(Data items)
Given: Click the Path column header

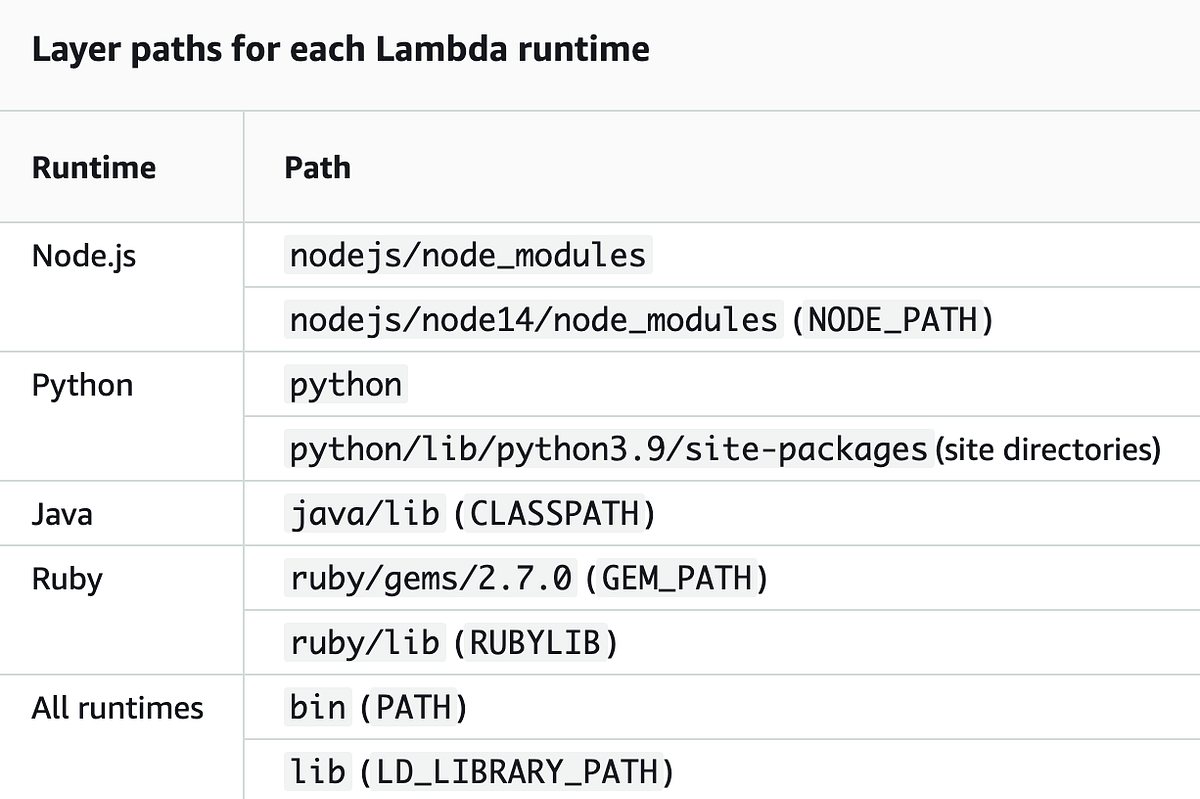Looking at the screenshot, I should (x=316, y=167).
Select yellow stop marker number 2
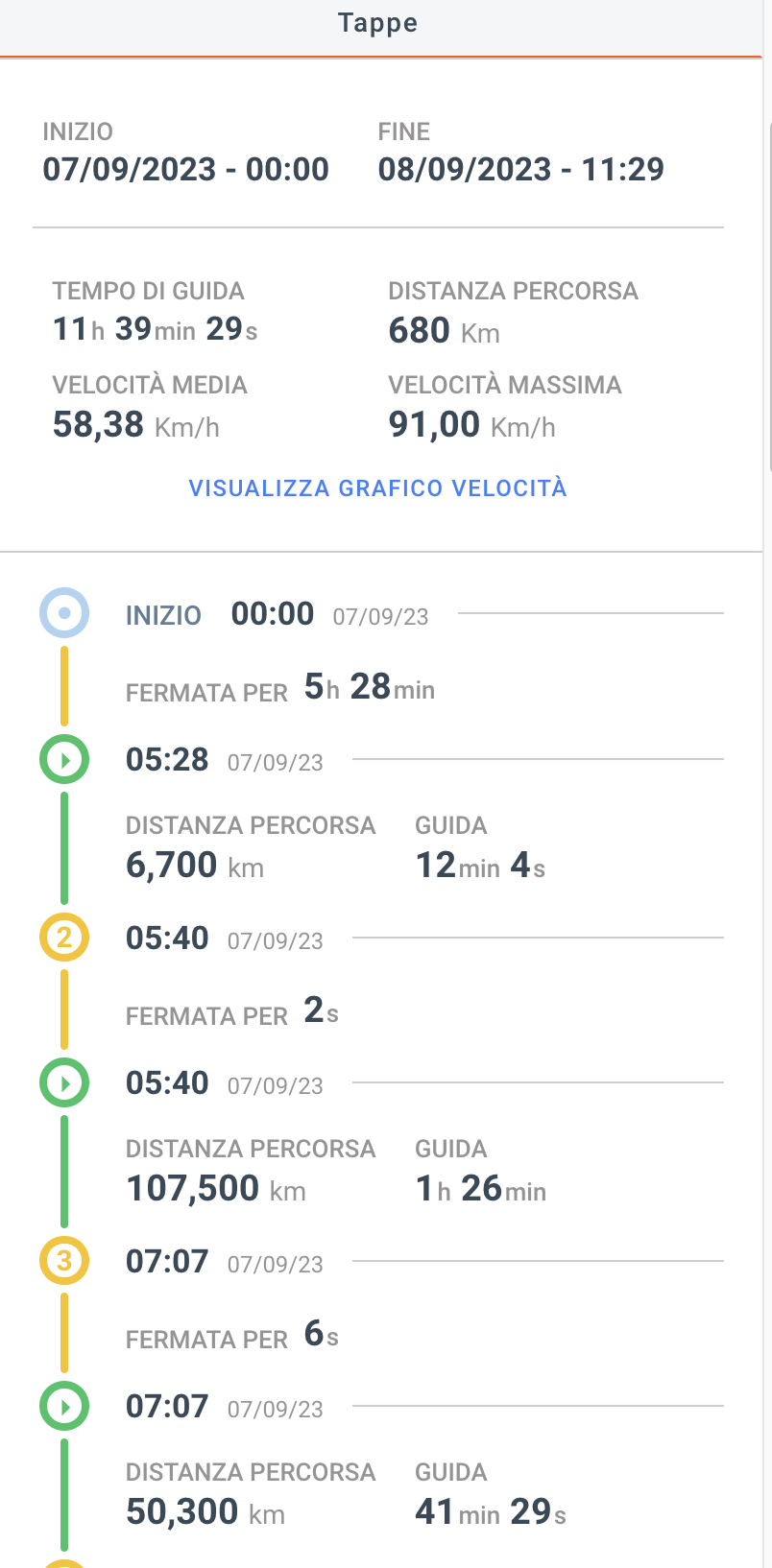 click(64, 938)
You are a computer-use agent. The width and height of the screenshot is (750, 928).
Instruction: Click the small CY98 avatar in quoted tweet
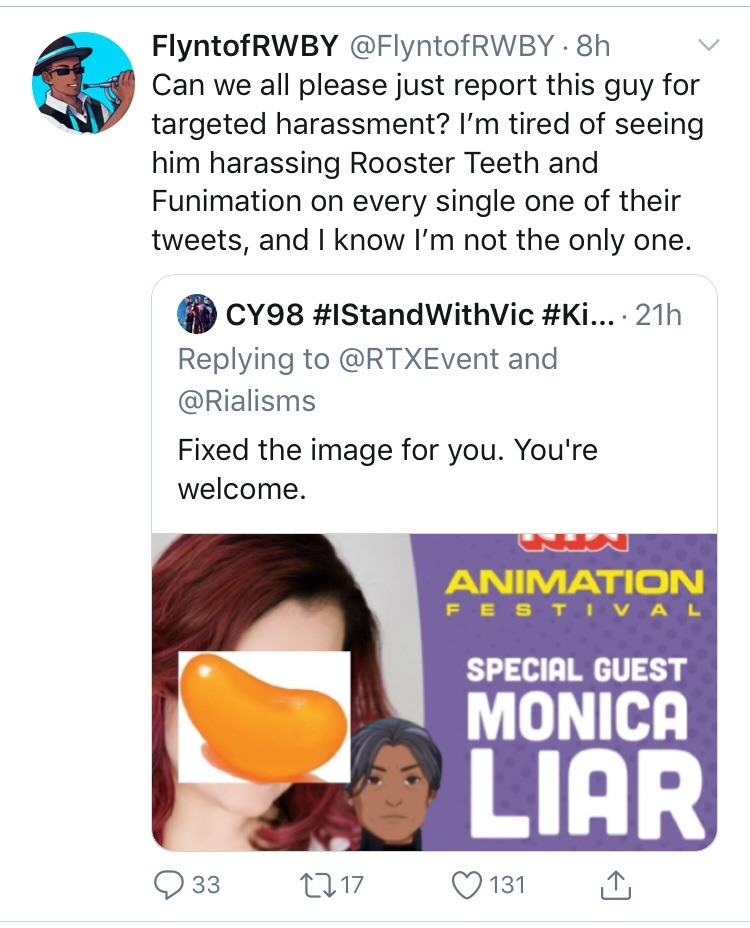[195, 315]
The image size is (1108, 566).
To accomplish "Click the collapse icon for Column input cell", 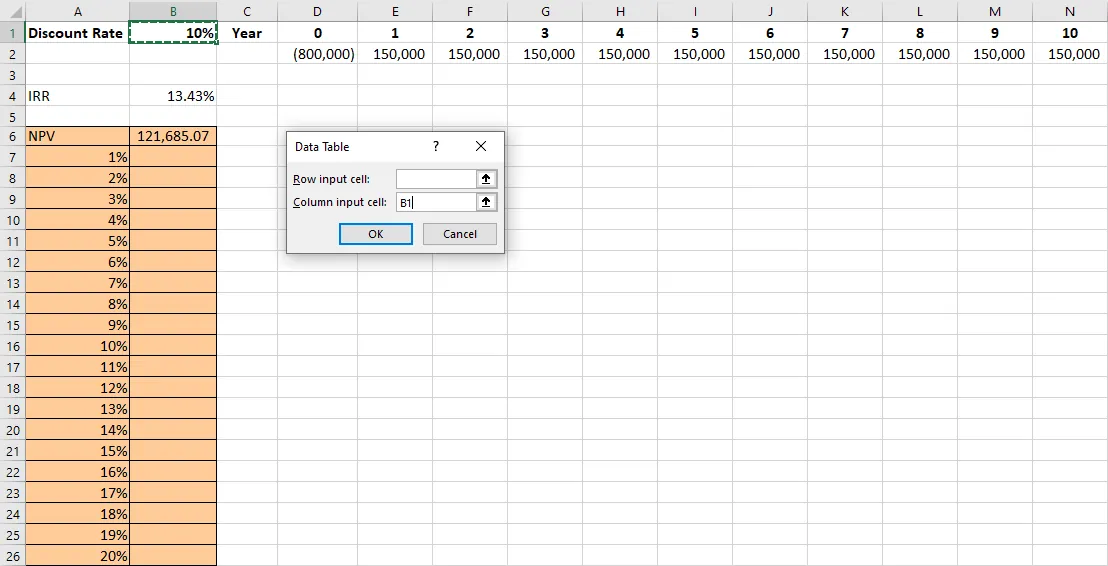I will 486,202.
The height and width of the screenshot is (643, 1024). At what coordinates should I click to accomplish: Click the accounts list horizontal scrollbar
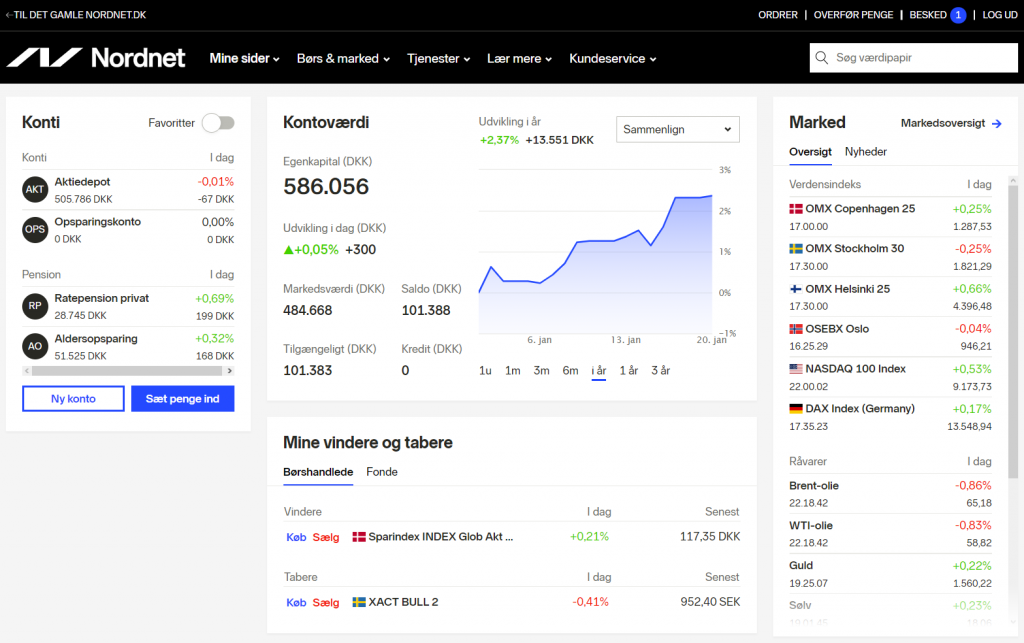point(128,371)
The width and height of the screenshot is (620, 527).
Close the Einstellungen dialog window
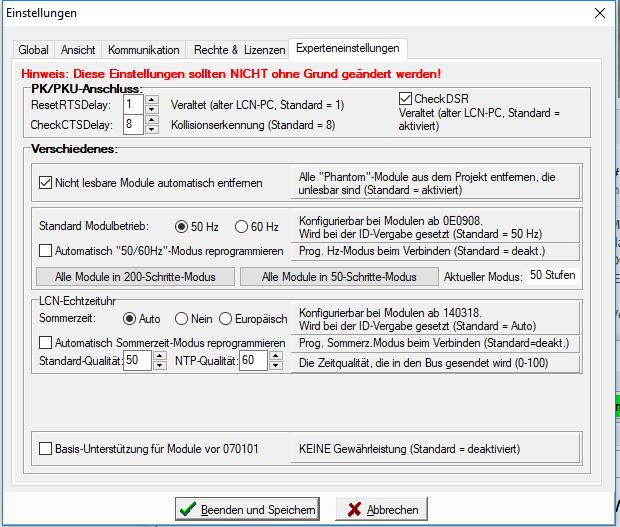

* WHAT IS NEEDED *
Could you set down nothing but the lines from the one containing "The height and" through the last line of the records above, both ends included, exactly as given and free of pictures?

* EXERCISE OUTPUT *
The height and width of the screenshot is (643, 1024). At what coordinates should I click to accomplish: Click the accounts list horizontal scrollbar
point(128,371)
The width and height of the screenshot is (620, 527).
Close the Einstellungen dialog window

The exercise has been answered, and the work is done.